The morning of Aaron’s death, I was playing host to Alex, my visiting doctor friend from Scotland. Sitting on the foot of the guest room bed, I was talking with Alex, who was laying under the sheets. I do not remember anything we were talking about right before the call, but it must have been about our trip to Hollywood the day before. Since this was Alex’s first time to Southern California, I wanted to make sure he got to see all the good (the weather; the beaches) and the bad (grimy Hollywood; traffic galore) of where I call home. He had been staying with me for eight days when I got the call from Bob regarding Aaron. I know that recalling certain events, especially under the pressure of extreme fear, grief and confusion, can be a little bit fuzzy at best. My favorite crime shows will tell me that 60% of what a witness actually recalls seeing is muddled by a host of mental, physical and arbitrary circumstances. Kinsey Millhone, Sue Grafton’s fascinating detective in the Alphabet Mystery Series, has always dealt with unreliable (or surly) witnesses. But, I’m sure any real life detective will have heard a gazillion times before, but I remember the morning of September 28. My phone vibrated at 6:00 am with Bob’s picture displaying on my iPhone. It was weird to have him call me, especially that early, so I answered. “Bryan, it’s really bad. It’s really, really bad” was what he told me first. I guess I should stop for a second to mention that none of this is easy to write about.

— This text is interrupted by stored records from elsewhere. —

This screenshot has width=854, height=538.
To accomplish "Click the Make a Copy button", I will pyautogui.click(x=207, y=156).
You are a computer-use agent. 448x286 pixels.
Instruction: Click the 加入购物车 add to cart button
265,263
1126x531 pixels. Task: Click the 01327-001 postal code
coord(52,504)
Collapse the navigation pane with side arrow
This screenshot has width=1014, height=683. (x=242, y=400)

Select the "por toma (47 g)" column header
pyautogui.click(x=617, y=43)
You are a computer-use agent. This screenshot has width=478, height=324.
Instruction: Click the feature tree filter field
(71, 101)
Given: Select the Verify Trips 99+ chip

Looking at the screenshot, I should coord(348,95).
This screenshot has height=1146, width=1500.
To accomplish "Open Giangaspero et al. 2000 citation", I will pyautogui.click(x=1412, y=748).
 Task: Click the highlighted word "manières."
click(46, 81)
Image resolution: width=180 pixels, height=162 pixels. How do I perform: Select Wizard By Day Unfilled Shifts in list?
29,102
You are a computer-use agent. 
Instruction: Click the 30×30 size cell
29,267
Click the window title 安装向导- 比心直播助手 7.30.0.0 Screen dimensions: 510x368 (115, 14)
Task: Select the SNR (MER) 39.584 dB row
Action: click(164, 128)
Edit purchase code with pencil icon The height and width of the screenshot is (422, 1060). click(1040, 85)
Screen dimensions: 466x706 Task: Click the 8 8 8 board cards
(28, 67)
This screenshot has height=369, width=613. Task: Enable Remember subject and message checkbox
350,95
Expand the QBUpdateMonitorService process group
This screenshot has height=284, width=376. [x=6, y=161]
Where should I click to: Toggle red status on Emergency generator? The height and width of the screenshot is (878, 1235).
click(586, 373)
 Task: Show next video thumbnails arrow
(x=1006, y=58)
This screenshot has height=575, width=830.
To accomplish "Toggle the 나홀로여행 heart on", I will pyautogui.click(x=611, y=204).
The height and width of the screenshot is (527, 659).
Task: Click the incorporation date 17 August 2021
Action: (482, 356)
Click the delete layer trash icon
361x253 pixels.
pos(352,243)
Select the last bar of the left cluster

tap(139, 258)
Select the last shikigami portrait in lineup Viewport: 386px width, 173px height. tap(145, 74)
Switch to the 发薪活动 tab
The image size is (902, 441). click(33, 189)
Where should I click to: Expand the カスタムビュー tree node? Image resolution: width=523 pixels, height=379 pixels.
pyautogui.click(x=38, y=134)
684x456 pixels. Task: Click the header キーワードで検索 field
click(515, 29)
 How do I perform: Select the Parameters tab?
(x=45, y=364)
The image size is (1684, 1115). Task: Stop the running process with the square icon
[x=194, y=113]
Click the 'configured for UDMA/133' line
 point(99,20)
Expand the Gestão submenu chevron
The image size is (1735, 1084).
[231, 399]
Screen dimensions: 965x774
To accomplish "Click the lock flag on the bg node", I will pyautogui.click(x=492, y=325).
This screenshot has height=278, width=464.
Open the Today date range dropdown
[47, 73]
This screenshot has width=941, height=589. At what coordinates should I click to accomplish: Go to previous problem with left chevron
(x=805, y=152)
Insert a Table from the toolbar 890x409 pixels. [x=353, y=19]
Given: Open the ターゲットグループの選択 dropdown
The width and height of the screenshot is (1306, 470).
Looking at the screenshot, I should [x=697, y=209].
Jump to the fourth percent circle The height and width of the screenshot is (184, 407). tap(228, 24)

I’m a writer, and I’ve written about a ton of difficult situations. But they were always someone else’s situation. Never my own. Never about my own twin brother’s early death. Bob spoke to me for a few more minutes: Aaron was unconscious, being transported to the hospital, with Bob in tow. I called mom and dad, perpetuating that idea that calls happening after midnight but before 7:00 am are never about good news. Having mom pick up that phone in San Mateo, California, some 350 miles away from me, and telling her that Aaron might not survive this whatever the fuck happened to him, haunts my mind to this day. She hung up with me, called Bob where the doctor at the hospital told them both that my brother had died. Mom called me to tell me and I hung up and crawled into Alex’s bed.